Exercise prompt:
Restate verbatim the span of lines below between the line with "Task: Click the word" and the line with "Task: Collapse the sidebar", including those two lines, and only that span.

+++ Extracted records +++

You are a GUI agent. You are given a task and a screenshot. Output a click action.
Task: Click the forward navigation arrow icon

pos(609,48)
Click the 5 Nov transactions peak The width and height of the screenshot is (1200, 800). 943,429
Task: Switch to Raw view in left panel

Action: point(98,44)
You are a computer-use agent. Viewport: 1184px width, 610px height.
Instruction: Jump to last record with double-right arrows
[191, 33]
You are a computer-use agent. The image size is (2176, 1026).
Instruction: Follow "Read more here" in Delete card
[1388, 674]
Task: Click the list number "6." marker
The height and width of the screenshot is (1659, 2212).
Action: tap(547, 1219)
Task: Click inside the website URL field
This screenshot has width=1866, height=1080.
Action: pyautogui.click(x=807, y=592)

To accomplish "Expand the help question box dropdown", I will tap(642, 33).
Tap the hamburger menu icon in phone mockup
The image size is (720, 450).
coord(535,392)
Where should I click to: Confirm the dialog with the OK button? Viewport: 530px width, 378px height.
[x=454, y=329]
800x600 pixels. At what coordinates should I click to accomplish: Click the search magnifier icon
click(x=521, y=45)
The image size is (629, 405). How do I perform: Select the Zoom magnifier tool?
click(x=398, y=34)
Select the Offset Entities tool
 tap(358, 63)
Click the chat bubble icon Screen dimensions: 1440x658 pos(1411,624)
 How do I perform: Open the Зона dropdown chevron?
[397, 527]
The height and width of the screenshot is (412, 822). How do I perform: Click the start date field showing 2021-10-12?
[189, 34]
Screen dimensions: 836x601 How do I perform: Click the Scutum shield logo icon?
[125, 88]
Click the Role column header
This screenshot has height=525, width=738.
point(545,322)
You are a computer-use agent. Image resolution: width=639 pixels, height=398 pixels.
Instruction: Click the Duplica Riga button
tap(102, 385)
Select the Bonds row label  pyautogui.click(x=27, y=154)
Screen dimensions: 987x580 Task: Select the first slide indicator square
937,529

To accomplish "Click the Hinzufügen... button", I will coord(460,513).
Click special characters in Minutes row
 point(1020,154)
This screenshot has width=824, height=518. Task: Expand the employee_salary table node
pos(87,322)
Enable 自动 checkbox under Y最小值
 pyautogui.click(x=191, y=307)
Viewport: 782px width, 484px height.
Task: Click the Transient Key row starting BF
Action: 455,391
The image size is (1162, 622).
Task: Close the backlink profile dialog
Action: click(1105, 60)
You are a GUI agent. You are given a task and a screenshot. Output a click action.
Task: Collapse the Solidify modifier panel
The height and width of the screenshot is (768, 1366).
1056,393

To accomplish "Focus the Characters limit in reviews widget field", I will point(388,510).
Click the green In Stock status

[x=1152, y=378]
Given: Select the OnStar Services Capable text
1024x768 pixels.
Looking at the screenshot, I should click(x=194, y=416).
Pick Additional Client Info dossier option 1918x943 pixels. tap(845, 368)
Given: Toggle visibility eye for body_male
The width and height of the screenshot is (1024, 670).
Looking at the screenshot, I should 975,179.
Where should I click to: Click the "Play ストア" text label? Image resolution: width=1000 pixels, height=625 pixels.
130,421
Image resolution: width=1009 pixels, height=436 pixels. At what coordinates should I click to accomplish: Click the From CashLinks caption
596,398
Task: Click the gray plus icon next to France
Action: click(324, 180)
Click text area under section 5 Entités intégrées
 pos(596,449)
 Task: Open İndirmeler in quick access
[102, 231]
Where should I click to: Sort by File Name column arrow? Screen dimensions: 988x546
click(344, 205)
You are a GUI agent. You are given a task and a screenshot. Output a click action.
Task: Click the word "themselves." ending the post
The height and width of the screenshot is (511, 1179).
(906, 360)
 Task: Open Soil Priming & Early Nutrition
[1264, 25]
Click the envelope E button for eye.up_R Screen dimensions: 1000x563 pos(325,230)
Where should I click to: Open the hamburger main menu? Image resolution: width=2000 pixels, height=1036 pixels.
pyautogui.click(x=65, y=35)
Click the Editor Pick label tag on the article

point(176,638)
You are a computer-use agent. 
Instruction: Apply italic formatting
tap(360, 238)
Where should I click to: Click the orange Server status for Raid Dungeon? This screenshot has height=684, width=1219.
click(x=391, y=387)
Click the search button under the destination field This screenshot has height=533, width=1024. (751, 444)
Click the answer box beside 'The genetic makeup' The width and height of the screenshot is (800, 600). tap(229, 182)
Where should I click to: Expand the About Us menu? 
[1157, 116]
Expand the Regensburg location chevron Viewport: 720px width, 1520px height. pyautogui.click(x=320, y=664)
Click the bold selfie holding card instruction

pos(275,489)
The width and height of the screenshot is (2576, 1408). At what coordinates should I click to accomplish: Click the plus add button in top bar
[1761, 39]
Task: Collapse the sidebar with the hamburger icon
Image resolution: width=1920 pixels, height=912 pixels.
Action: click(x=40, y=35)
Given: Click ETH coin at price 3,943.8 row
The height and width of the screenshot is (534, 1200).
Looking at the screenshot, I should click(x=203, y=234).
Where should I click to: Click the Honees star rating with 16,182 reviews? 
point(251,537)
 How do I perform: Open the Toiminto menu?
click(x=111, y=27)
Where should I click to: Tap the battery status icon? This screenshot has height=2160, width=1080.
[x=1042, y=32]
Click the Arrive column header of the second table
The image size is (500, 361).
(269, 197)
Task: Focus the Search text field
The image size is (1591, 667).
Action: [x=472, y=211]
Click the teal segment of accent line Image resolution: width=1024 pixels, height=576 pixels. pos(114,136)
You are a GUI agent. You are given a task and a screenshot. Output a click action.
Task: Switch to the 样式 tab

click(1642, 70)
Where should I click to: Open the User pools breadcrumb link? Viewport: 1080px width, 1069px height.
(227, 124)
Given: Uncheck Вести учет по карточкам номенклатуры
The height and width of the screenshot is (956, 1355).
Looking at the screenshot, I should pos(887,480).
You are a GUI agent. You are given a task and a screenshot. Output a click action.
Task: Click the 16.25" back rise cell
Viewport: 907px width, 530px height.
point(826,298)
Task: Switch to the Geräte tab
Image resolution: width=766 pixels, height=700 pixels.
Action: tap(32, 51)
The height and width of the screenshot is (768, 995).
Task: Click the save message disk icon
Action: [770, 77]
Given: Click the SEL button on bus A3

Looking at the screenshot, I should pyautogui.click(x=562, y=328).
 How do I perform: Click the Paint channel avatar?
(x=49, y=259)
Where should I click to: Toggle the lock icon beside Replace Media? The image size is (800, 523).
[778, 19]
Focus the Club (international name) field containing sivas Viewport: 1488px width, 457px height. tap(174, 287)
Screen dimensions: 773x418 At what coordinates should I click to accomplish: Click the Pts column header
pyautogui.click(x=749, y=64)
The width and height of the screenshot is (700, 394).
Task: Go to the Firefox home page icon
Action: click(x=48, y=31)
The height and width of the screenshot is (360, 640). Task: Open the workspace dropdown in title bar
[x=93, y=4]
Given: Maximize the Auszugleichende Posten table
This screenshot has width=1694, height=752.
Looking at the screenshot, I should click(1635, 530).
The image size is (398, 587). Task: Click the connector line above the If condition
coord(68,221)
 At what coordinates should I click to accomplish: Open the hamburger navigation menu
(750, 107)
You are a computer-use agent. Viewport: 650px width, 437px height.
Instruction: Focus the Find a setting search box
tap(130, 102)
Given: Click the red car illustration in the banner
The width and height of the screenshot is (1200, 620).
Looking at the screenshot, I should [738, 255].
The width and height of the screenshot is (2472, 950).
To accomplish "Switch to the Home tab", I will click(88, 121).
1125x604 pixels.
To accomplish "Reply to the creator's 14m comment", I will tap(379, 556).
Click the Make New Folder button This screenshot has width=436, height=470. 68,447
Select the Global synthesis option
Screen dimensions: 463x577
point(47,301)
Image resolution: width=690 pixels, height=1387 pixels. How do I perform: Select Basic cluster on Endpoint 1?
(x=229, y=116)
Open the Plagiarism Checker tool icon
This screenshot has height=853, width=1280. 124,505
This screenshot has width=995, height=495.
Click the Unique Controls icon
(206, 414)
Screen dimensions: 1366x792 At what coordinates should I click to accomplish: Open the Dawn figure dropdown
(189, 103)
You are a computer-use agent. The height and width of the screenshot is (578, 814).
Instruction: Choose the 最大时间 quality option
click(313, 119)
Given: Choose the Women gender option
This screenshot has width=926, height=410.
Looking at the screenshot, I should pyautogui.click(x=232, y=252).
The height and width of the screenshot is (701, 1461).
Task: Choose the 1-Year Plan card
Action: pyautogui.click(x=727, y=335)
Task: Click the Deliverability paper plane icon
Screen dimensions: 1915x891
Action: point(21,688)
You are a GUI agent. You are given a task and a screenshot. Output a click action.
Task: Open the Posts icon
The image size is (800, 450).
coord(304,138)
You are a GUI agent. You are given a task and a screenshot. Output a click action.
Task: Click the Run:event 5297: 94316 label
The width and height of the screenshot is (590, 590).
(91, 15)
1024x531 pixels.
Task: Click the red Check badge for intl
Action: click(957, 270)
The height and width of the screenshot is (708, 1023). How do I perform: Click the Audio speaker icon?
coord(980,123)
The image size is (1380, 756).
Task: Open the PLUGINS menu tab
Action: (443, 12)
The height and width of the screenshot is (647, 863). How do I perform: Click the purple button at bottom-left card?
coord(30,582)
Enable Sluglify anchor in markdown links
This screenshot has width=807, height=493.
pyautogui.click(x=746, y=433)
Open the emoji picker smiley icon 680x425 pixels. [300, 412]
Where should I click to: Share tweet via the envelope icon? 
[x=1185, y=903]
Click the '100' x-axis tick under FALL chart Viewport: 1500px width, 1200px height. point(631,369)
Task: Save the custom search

+++

Reply:
Task: Click the word "themselves." ending the post
The height and width of the screenshot is (511, 1179).
(906, 360)
 Task: Open Soil Priming & Early Nutrition
[1264, 25]
Click the envelope E button for eye.up_R Screen dimensions: 1000x563 pos(325,230)
Where should I click to: Open the hamburger main menu? Image resolution: width=2000 pixels, height=1036 pixels.
pyautogui.click(x=65, y=35)
Click the Editor Pick label tag on the article

point(176,638)
You are a computer-use agent. 
Instruction: Apply italic formatting
tap(360, 238)
Where should I click to: Click the orange Server status for Raid Dungeon? This screenshot has height=684, width=1219.
click(x=391, y=387)
Click the search button under the destination field This screenshot has height=533, width=1024. (751, 444)
Click the answer box beside 'The genetic makeup' The width and height of the screenshot is (800, 600). tap(229, 182)
Where should I click to: Expand the About Us menu? 
[1157, 116]
Expand the Regensburg location chevron Viewport: 720px width, 1520px height. pyautogui.click(x=320, y=664)
Click the bold selfie holding card instruction

pos(275,489)
The width and height of the screenshot is (2576, 1408). At what coordinates should I click to accomplish: Click the plus add button in top bar
[1761, 39]
Task: Collapse the sidebar with the hamburger icon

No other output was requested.